Não inveje o homem violento, mas não seja subjugado por ele
“A reação de Renato Freitas na briga de rua só é controversa para os racistas e para quem prefere fugir sempre do agressor”, escreve Moisés Mendes
O deputado Renato Freitas será cercado de novo em algum lugar de Curitiba. É a mais previsível de todas as previsões em todo o Paraná. Tentarão puxar Freitas para mais uma briga de rua.
Se reagir e tentar devolver os socos, será denunciado mais uma vez como homem violento pela extrema direita, mas também por centristas, liberais, humanistas e até por gente que diz ser de esquerda.
Dirão que no próximo cerco Freitas deverá respirar fundo e repetir o provérbio bíblico citado por ele mesmo no vídeo que divulgou logo depois da briga do dia 19: não inveje o homem violento.
Freitas também disse, do seu jeito: não inveje esse homem, mas não se submeta a ele. Não se encolha, não recue demais e não dê a entender que está fugindo sempre. Brigue como um negro.
Citou Malcolm X, que alertou para as armadilhas da não violência como defesa contra as violências do fascismo e do racismo, e poderia ter citado Cristo, o dilema posto por Camus a Sartre (é ético ser violento?), Gandhi, Luther King, Arafat.
Poderia citar esses e todos os que se defrontaram com a encruzilhada do brigar ou não brigar, pegar em armas e erguer barricadas, atacando para se defender. Quais os limites da briga pessoal e da luta coletiva? O que é ataque e defesa?
Vale a pena responder a um soco com outro soco ou com uma gravata? Freitas deveria ter fugido do agressor, depois de levar um tapa na cara?
Deveria ter oferecido à extrema direita a outra face, pregando a não violência depois de sofrer agressão física? Depois daquele tapa na cara, deveria ter feito o que era imposto aos negros escravizados?
Resignação, submissão ao mando do outro e aceitação da condição de oprimido, como diziam e faziam contra seus ancestrais? Freitas levou um tapa na cara. Se o outro tivesse um chicote, ele teria sido chicoteado.
Operadores do Direito das hermenêuticas brancas dirão que ele deveria ter apenas se defendido. Que erguesse os braços em cruz e evitasse os socos. Mas que não tentasse revidar. Que levasse o tapa na cara e ficasse sempre na defensiva.
Freitas saiu atrás do agressor, bem mais forte do que ele e, sabe-se agora, um homem dedicado a brigas, com a certeza de que poderia vencê-lo.
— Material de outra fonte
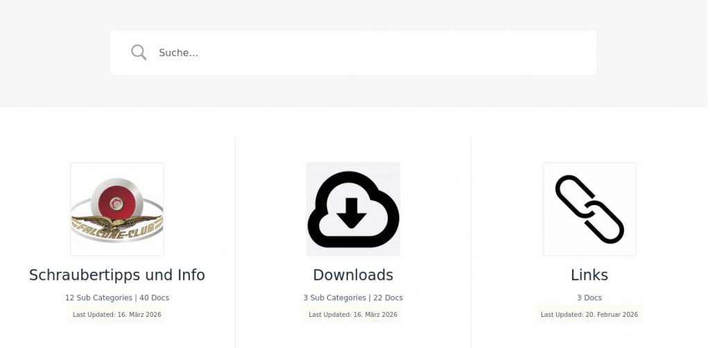Click the eagle emblem on the Falcone-Club logo
This screenshot has height=348, width=710.
pyautogui.click(x=116, y=224)
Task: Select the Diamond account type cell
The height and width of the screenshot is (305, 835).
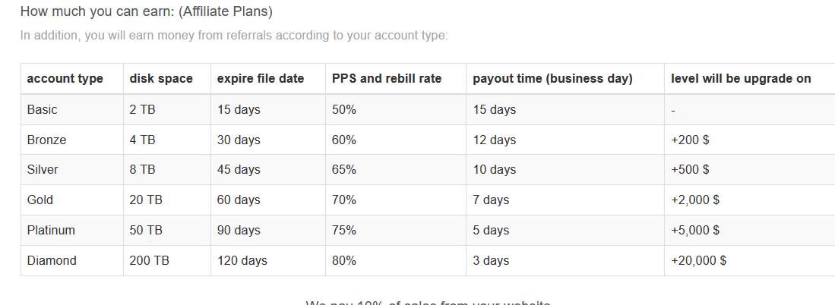Action: coord(72,261)
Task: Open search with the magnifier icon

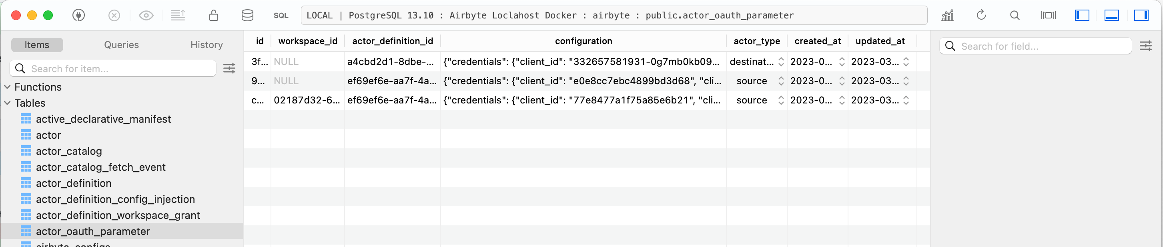Action: (x=1014, y=15)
Ele precisava vencê-lo. E conseguiu imobilizar o sujeito.
A turma do deixa disso, só de homens brancos, não havia socorrido Freitas quando quase foi nocauteado. Mas interrompeu a briga quando o deputado estava com o controle da situação.
Depois de levar um tapa na cara. De saber que havia caído numa cilada. De antever que seria julgado e condenado sumariamente, inclusive por parte das esquerdas, mesmo que ele não inveje homens violentos.
É retocada na testa de Freitas a tatuagem de homem violento, difundida pela direita e acolhida por não direitistas sob o manto do pacifismo inflexível, inegociável e incondicional.
Para defensores da matança no Rio, do plano para assassinar Lula, Alckmin e Moraes, do uso da violência do Estado contra pobres e negros, Freitas é um homem violento. Porque ganhou a luta.
Se tivesse levado o tapa e tombado, não estaria hoje sob a ameaça de perder o mandato de deputado. Se tivesse sido subjugado fisicamente pelo agressor, seria apresentado como perdedor, fraco e covarde.
Na véspera da data da morte de Zumbi e do Dia da Consciência Negra, Freitas imobilizou um branco que tinha a missão de humilhá-lo, agredi-lo e vencê-lo num espaço público, com cenas gravadas.
O fascismo perdeu mais uma. Se o deputado negro tivesse sido nocauteado ao levar o primeiro soco, tudo estaria normal no mundo de racistas e covardes. O próximo cerco já está programado e acontecerá de novo na Assembleia Legislativa do Paraná.
Fica valendo, como síntese inspiradora das boas lutas, a frase dele no mesmo vídeo em que fala do episódio: “Eu não aprendi a baixar a cabeça”. É simples assim.
* Este é um artigo de opinião, de responsabilidade do autor, e não reflete a opinião do Brasil 247.